- Relator(a)
- Ministro Ribeiro Dantas
- Órgão julgador
- Quinta Turma
- Data do julgamento
- 26/06/2023
- Data de publicação
- 29/06/2023
STJ – Acórdão, Rel. Ministro Ribeiro Dantas, Quinta Turma, j. 26/06/2023, p. 29/06/2023
PROCESSO PENAL. AGRAVO REGIMENTAL EM RECURSO ESPECIAL. ROUBO MAJORADO. DOSIMETRIA. REINCIDÊNCIA. PATAMAR DE AUMENTO. ALEGAÇÃO DE OFENSA AO ART. 68 DO CP. PRESENÇA DE TRÊS CAUSAS DE AUMENTO. APLICAÇÃO CUMULATIVA. POSSIBILIDADE. AGRAVO REGIMENTAL DESPROVIDO. 1. A individualização da pena é uma atividade em que o julgador está vinculado a parâmetros abstratamente cominados pela lei, sendo-lhe permitido, entretanto, atuar discricionariamente na escolha da sanção penal aplicável ao caso concreto, após o exame percuciente dos elementos do delito, e em decisão motivada.
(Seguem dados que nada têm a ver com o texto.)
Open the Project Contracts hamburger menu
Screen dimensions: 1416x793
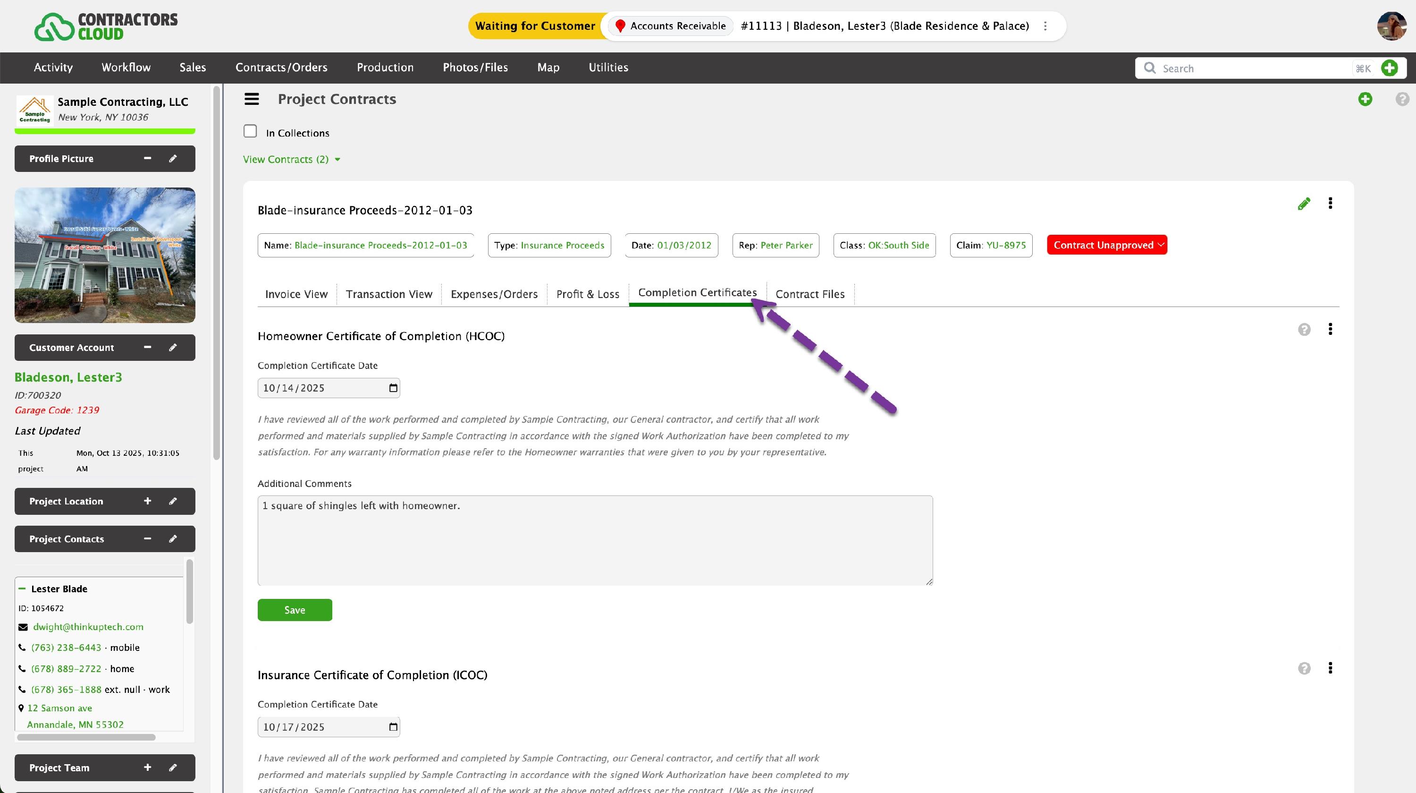(x=252, y=99)
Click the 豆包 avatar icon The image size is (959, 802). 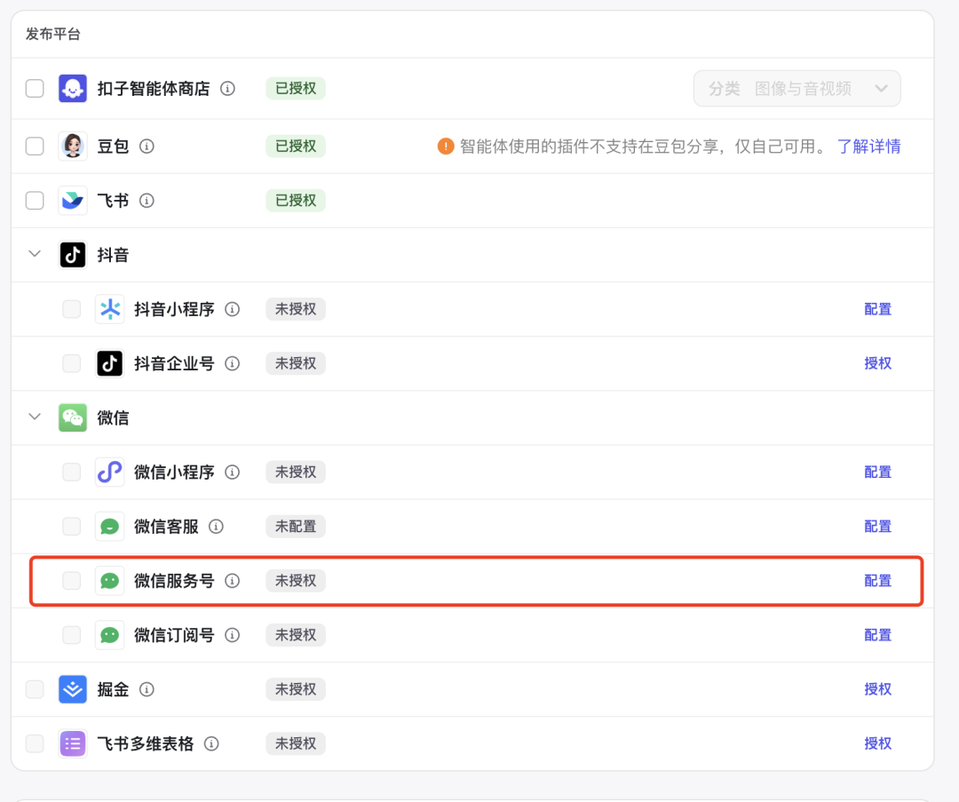click(x=72, y=146)
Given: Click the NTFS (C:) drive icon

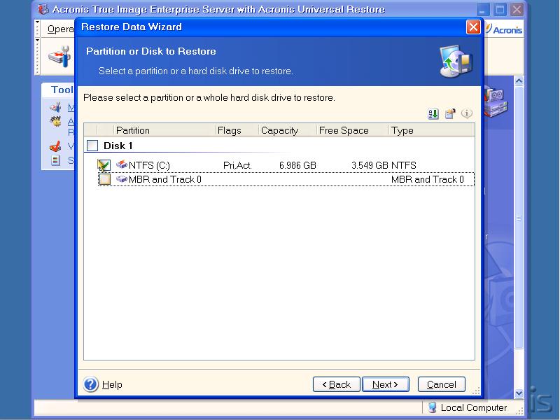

Assim, é admissível a revisão da dosimetria pelas Corte Superiores apenas nas hipóteses de manifesta ilegalidade ou arbitrariedade, exatamente o que ocorreu na hipótese. 2. Em relação à majoração da pena realizada na segunda fase do procedimento dosimétrico, o Código Penal olvidou-se de estabelecer limites mínimo e máximo de aumento ou redução de pena a serem aplicados em razão das agravantes e das atenuantes genéricas. Assim, a jurisprudência reconhece que compete ao julgador, dentro do seu livre convencimento e de acordo com as peculiaridades do caso, escolher a fração de aumento ou redução de pena, em observância aos princípios da razoabilidade e da proporcionalidade. Entretanto, a aplicação de fração diversa de 1/6 exige motivação concreta e idônea. 3. A jurisprudência do Supremo Tribunal Federal e desta Corte é no sentido de que o art. 68, parágrafo único, do CP, não exige que o juiz aplique uma única causa de aumento referente à parte especial do Código Penal, quando estiver diante de concurso de majorantes, mas que sempre justifique a escolha da fração imposta. 4. Na hipótese em apreciação, devidamente justificada a cumulação das causas de aumento do concurso de pessoas, restrição à liberdade da vítima e do uso de arma de fogo (art. 157, § 2°, I e V, e § 2°-A, I, do CP), considerando que o crime foi praticado por cinco agentes, bem como porque eles, mediante emprego de armas de fogo, restringiram as liberdades das vítimas por aproximadamente três horas. 5. Agravo regimental desprovido. (AgRg no REsp n. 2.059.295/MG, relator Ministro Ribeiro Dantas, Quinta Turma, julgado em 26/6/2023, DJe de 29/6/2023.)